|Magically disappearing bicycle boxes|
In many different locations approaching the intersection, and especially at dusk, these green safety boxes appear to disappear from sight. Just thought I'd throw that along. The real reason I came to Van Ness and Market was to see for myself how these traffic control devices were implemented, why they should be there in the first place, and how the public was responding to these new devices.
I stood about 50 feet from the bicycle box on the outbound F-streetcar platform for 30 minutes. I conducted this mini-study at the intersection of Van Ness Avenue and Market Street during a Friday evening commute, with direct sun glare from the west.
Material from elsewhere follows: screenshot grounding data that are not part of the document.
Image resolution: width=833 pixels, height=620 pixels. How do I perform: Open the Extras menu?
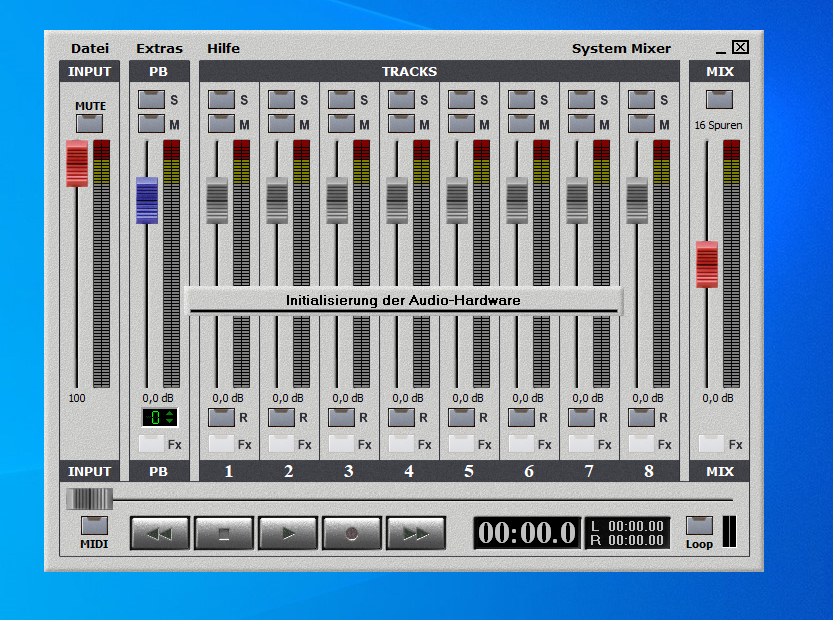click(160, 48)
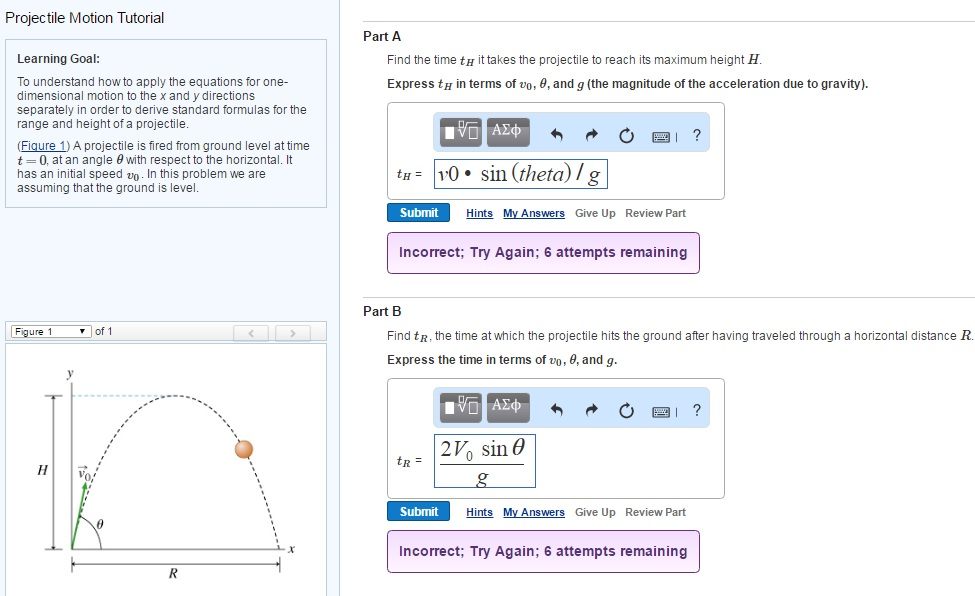Show keyboard shortcuts in Part B
The width and height of the screenshot is (975, 596).
point(663,411)
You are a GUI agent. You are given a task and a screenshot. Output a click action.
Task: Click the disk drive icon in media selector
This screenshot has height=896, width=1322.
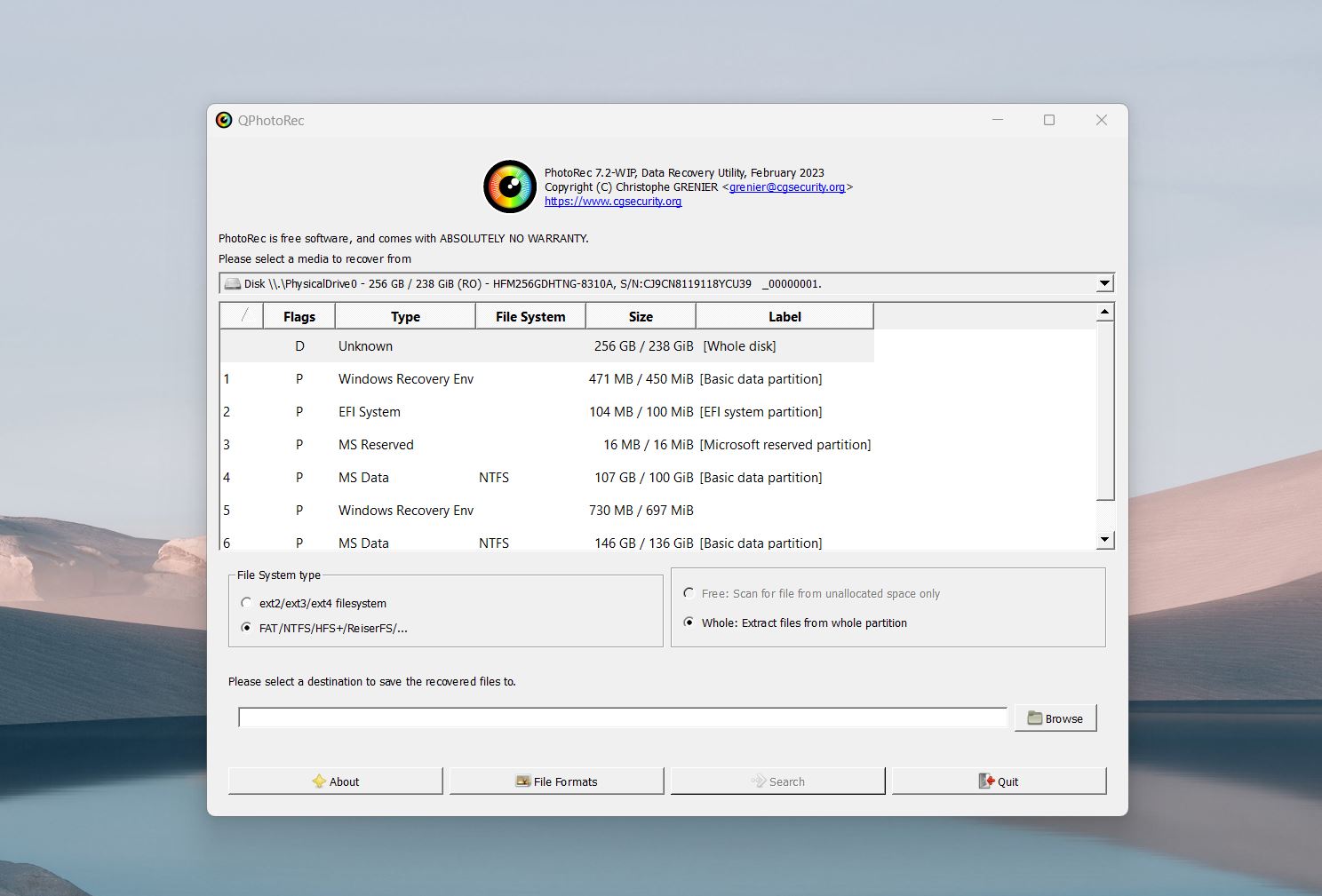pos(232,284)
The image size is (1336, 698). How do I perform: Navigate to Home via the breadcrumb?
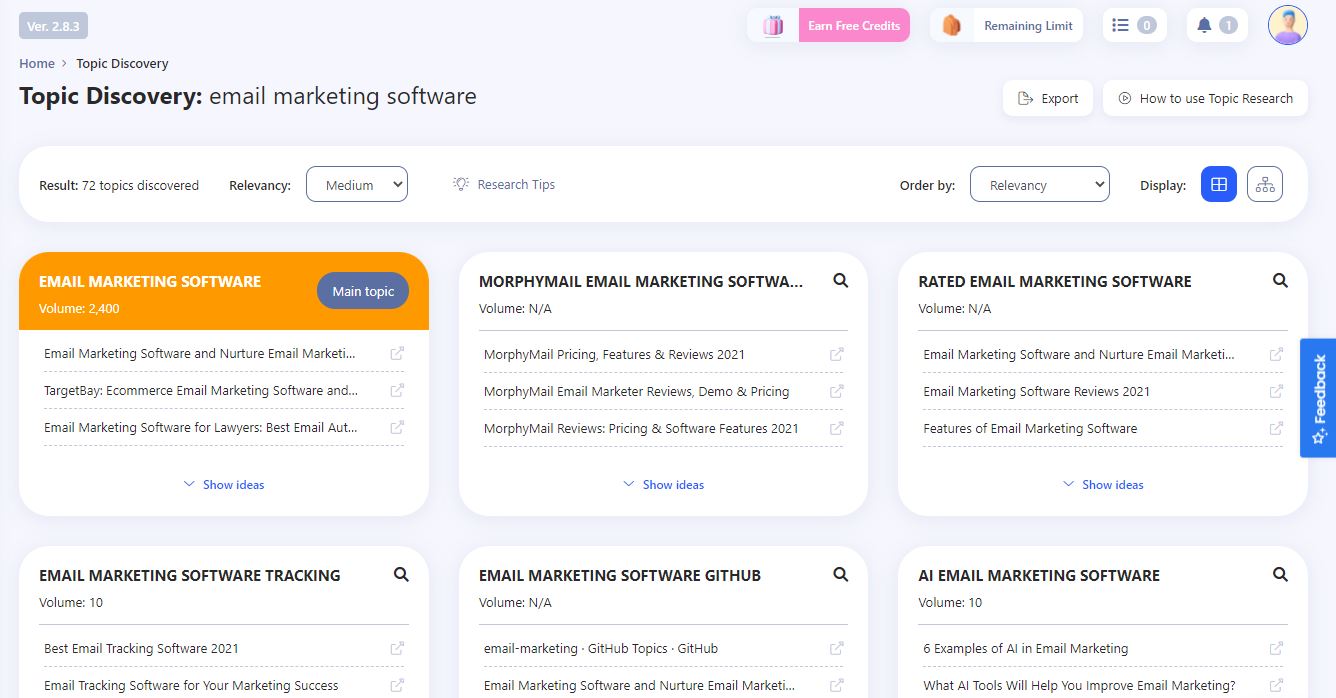click(x=36, y=63)
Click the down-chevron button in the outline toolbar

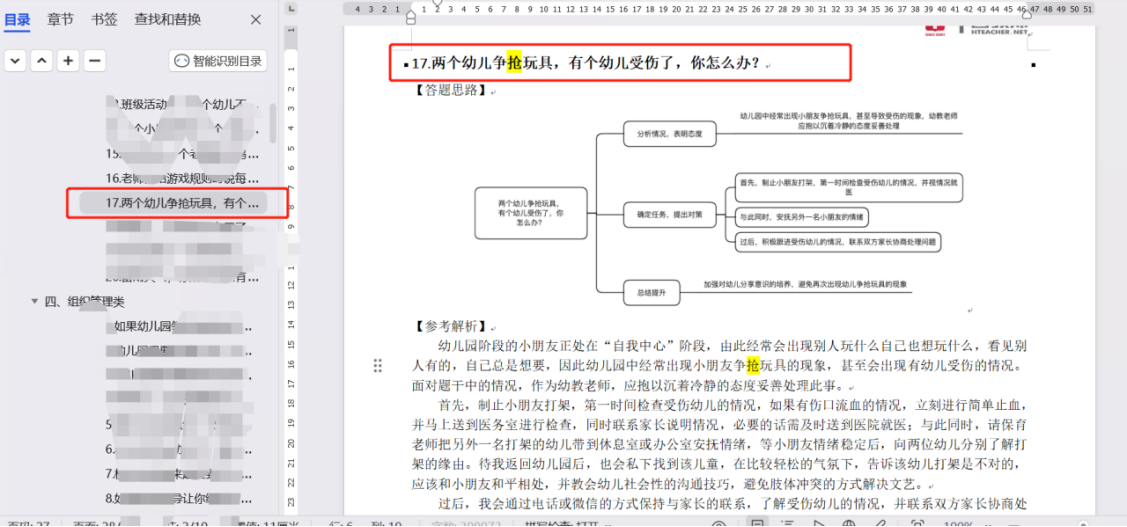click(x=15, y=61)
Here are my results:
|Without glare bike boxes are clearly visible|
Number of lead cars during red lights: 54
Number of lead cars ignoring bike boxes: 49
Number of Bikes: 141
Number of bikes utilizing bike boxes: 19
Number of bikes queued in crosswalk: 67
Number of cars running red light: 1
Number of bikes running red light: 8
|Bicyclists along Market Streeet|
In short, bicyclists ignored the green bike boxes more often than drivers. Bicyclists also ran the red traffic signal more often than drivers. Drivers, however, repeatedly accelerated to beat the yellow light, and caused congestion when making right turns into busy crosswalks.
Although these new roadway treatments that have been implemented on Market Street (and JFK, Fell and Oak by 2012) are currently NOT a legally recognized traffic control device within in the State of California, I still firmly believe them to be an integral part of a safer transportation network for everyone in San Francisco.